Dinosaur Jr. – I Bet On Sky (PIAS)
September 17, 2012 by Edward Clibbens
On this, their tenth studio album, it’s fair to say that Dinosaur Jr. are back on form. The follow up to 2009’s occasionally brilliant but often sub-par Farm, I Bet On Sky brings together all of the elements from their career thus far. This being said, don’t expect anything ground breaking here, merely a fine-tuning of the formula. Either way, this record sits more comfortably alongside Where You Been? than their lesser recent outings.

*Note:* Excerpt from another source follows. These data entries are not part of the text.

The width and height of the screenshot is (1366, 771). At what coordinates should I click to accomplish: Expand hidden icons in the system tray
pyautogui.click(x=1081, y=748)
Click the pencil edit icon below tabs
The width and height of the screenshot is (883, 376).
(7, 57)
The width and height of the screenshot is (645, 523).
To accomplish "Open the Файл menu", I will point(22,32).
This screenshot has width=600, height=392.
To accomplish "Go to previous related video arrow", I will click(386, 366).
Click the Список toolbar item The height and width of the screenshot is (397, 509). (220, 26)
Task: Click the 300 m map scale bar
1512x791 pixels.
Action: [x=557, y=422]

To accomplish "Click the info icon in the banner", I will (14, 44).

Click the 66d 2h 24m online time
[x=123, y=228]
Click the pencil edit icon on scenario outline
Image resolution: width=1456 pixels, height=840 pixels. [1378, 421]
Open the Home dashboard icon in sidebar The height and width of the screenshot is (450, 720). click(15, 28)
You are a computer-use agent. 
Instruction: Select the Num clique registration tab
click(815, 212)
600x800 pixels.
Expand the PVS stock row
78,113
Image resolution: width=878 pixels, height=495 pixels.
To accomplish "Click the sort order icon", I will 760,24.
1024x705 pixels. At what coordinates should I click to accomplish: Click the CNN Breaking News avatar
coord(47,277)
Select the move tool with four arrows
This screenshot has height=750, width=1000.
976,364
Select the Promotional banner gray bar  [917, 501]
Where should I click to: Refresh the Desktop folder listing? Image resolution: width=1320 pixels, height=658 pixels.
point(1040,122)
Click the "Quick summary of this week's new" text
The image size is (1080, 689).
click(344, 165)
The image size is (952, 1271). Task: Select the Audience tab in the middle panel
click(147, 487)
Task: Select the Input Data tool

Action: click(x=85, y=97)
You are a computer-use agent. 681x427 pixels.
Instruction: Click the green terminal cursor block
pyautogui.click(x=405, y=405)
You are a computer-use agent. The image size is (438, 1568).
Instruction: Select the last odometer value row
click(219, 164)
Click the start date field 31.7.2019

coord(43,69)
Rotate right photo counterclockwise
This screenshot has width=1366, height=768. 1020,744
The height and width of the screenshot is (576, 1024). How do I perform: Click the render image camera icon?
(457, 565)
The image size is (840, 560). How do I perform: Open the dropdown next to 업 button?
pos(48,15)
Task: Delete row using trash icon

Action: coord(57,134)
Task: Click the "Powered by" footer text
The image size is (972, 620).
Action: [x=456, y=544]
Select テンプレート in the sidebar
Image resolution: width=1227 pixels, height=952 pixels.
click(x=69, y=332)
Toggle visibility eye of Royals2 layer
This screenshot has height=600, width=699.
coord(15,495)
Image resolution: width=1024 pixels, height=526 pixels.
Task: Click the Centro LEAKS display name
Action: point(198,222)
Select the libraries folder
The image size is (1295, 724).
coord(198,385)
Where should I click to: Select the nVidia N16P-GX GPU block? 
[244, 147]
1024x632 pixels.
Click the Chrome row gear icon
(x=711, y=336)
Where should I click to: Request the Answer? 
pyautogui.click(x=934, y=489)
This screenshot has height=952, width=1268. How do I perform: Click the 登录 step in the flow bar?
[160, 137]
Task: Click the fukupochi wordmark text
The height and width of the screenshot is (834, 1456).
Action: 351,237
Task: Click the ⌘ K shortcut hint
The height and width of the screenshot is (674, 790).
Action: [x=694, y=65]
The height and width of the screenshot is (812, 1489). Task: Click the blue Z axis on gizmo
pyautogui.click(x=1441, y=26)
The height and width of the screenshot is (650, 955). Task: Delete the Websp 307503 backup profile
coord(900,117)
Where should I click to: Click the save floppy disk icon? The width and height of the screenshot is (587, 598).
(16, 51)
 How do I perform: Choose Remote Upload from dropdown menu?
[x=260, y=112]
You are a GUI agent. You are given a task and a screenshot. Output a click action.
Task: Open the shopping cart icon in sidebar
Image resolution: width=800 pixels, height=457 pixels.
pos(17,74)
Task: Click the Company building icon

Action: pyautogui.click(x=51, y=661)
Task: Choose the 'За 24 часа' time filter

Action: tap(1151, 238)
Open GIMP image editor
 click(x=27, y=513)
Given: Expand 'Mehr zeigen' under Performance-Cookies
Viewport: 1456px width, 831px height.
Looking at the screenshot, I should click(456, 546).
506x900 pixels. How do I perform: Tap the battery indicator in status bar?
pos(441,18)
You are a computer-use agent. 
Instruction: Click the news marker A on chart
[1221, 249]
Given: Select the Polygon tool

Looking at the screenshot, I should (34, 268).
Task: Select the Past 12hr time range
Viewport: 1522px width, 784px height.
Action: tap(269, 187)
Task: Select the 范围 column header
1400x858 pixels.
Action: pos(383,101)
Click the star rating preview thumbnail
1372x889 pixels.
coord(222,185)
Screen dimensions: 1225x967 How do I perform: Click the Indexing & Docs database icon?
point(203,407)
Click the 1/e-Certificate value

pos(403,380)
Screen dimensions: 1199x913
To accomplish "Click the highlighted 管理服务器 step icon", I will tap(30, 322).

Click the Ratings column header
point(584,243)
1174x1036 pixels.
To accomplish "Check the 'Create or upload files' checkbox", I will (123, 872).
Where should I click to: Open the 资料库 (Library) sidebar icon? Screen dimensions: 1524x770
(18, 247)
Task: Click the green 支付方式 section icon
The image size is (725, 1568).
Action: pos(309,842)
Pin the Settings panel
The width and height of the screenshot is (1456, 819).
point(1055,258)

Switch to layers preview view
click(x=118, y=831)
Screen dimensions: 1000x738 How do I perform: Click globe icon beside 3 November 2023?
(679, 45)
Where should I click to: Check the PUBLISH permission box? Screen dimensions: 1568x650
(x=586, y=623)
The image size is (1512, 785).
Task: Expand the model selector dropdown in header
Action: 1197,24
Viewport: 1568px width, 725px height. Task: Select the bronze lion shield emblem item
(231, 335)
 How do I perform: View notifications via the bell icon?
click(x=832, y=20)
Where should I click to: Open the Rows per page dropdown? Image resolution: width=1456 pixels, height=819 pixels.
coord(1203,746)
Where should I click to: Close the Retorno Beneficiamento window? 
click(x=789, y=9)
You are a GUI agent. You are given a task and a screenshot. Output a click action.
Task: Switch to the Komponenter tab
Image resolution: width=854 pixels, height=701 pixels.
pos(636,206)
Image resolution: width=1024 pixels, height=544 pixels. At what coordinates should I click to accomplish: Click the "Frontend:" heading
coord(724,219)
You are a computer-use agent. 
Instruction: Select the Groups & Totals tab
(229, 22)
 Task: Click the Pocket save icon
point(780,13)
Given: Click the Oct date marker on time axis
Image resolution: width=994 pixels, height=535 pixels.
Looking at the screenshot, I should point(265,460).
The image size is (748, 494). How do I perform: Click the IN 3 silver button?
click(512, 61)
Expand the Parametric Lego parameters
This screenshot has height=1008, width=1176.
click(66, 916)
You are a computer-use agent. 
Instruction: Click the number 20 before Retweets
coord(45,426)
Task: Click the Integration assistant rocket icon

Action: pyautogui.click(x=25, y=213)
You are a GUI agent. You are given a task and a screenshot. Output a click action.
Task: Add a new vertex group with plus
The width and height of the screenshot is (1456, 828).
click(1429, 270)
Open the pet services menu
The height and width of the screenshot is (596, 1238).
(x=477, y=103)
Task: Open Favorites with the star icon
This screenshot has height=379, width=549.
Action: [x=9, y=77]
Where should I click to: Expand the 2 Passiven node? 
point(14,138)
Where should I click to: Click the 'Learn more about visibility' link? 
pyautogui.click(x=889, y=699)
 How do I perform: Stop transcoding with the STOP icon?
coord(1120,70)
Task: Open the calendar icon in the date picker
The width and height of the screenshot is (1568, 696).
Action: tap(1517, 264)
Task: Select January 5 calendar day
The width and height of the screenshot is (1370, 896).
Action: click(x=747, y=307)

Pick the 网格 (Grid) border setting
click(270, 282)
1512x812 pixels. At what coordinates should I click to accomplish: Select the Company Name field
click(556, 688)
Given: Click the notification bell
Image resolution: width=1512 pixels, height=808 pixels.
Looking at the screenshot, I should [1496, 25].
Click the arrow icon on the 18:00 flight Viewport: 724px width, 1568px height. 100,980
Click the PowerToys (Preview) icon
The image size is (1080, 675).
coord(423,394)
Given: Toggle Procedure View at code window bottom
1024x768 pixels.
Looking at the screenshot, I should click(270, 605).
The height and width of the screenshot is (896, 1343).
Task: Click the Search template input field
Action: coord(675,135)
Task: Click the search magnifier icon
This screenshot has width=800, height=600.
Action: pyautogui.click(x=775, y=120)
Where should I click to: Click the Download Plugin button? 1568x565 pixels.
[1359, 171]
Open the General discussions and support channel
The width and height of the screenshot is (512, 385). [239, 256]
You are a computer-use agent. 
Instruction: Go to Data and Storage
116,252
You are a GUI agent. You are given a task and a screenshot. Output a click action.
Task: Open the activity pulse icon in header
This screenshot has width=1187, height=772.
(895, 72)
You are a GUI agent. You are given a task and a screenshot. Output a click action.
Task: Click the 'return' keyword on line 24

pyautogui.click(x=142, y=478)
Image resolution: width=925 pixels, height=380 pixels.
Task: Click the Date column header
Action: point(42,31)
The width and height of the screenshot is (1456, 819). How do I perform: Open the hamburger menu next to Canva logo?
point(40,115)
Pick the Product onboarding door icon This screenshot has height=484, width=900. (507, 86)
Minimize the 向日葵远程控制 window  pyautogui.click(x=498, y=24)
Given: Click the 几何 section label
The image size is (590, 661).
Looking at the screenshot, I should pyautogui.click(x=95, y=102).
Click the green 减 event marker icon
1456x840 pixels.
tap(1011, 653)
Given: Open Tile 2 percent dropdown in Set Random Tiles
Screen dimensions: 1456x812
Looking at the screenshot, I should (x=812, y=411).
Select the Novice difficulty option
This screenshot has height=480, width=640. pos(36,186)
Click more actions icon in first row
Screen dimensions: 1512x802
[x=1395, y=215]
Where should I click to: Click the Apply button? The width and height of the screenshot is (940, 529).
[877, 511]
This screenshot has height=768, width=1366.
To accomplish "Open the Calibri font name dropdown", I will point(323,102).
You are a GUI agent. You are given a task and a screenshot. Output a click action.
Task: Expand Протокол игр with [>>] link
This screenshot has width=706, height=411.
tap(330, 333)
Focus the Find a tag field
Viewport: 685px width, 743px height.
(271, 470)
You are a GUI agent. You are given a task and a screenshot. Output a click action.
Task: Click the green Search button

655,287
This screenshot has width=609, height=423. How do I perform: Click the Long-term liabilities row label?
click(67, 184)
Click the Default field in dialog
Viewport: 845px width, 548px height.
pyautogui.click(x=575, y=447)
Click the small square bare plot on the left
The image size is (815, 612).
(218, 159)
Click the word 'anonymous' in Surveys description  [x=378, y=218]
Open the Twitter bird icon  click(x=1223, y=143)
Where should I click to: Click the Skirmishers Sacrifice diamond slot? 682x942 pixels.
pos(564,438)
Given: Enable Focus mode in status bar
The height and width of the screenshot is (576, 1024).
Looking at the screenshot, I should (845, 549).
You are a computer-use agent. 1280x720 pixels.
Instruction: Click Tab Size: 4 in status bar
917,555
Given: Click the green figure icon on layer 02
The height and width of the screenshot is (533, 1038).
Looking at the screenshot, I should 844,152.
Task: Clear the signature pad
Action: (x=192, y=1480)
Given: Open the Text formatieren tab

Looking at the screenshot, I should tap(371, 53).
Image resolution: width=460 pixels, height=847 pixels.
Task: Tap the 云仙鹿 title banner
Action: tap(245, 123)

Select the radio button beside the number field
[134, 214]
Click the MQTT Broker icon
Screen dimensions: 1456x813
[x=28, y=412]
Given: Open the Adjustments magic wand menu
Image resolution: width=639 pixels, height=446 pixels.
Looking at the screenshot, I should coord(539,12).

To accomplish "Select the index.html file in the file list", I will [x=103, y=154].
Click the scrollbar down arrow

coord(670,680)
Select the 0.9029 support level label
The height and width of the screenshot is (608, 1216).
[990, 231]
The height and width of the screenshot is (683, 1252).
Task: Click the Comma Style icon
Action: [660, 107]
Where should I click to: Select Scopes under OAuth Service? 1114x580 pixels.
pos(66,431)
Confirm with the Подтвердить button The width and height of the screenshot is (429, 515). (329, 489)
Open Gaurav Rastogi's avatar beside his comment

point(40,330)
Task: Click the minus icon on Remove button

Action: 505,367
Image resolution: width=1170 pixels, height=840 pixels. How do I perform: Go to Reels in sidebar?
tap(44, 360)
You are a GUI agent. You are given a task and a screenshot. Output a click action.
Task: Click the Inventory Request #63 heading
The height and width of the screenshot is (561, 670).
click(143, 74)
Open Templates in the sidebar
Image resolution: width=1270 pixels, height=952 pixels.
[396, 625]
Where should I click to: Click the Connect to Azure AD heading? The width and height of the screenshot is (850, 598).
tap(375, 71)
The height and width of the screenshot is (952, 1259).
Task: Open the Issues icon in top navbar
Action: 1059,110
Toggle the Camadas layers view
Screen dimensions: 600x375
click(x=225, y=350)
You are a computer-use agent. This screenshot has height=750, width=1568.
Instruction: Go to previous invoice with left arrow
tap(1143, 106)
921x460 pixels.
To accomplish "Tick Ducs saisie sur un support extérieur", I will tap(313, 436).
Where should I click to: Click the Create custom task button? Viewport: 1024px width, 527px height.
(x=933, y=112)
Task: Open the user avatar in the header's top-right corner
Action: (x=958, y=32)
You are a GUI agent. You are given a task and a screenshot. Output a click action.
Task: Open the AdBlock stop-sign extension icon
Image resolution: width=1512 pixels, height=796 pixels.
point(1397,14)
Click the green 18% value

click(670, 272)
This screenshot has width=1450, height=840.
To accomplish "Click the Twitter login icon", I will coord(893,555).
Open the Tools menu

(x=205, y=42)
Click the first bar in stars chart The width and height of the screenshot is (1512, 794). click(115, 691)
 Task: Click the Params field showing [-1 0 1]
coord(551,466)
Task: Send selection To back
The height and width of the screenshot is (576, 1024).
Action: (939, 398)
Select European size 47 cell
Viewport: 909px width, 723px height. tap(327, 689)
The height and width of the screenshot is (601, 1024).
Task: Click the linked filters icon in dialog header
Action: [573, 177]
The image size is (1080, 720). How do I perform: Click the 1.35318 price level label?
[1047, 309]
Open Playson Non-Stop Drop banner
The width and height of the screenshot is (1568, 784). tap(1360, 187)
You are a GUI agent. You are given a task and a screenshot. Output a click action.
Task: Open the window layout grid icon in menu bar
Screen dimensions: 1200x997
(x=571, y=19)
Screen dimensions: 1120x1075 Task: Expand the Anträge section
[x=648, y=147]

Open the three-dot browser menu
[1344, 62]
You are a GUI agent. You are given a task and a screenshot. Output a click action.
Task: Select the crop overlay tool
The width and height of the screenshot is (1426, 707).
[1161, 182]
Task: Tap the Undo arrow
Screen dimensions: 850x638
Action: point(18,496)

‘Don’t Pretend You Didn’t Know’ instantly brings to light a band back at the top of their game. J. Mascis’ ever distinctive and suitable average vocals combine with the slightly absurd guitar solo to make you feel right at home. ‘I Bet On Sky’ tends to showcase the band’s more mid-paced moments – the brilliant ‘What Was That’ perfectly treads the line between hard and soft, counteracting the melodic verses and chorus with glimpses of J. Mascis’ supreme guitar playing.
The album, as we’ve come to expect with Dinosaur Jr.’s offerings, drags with it a constant feeling of nostalgia. It’s fair to say that J. Mascis has never really left the late ‘80s. It’s an album that longs for an age when American guitar music ruled the roost, a time that the band gained its status as cult legends and that the guitar solo didn’t sound out of place even on alternative radio.
I Bet On Sky is both better and worse off for this. On one had you wish that they would branch out and release something that really blows you away. Equally though, you realise that would most definitely end badly. J. Mascis does shoddy vocals, melodic guitar lines and solos- and that’s how it should stay.
The closing two tracks, ‘Recognition’ and ‘See It On Your Side’ are the clear highlights of the album. What they do is bring together everything that’s good about Dinosaur Jr. The chugging riff of the former and the emotive melodies of the latter, with a couple of solos chucked in for good measure, provides the perfect end to an impressive album.
Although no one track can rival the incredible ‘Said The People’ from Farm, as a whole body of work, this is arguably the band’s best work in well over a decade and one of 2012’s best rock albums.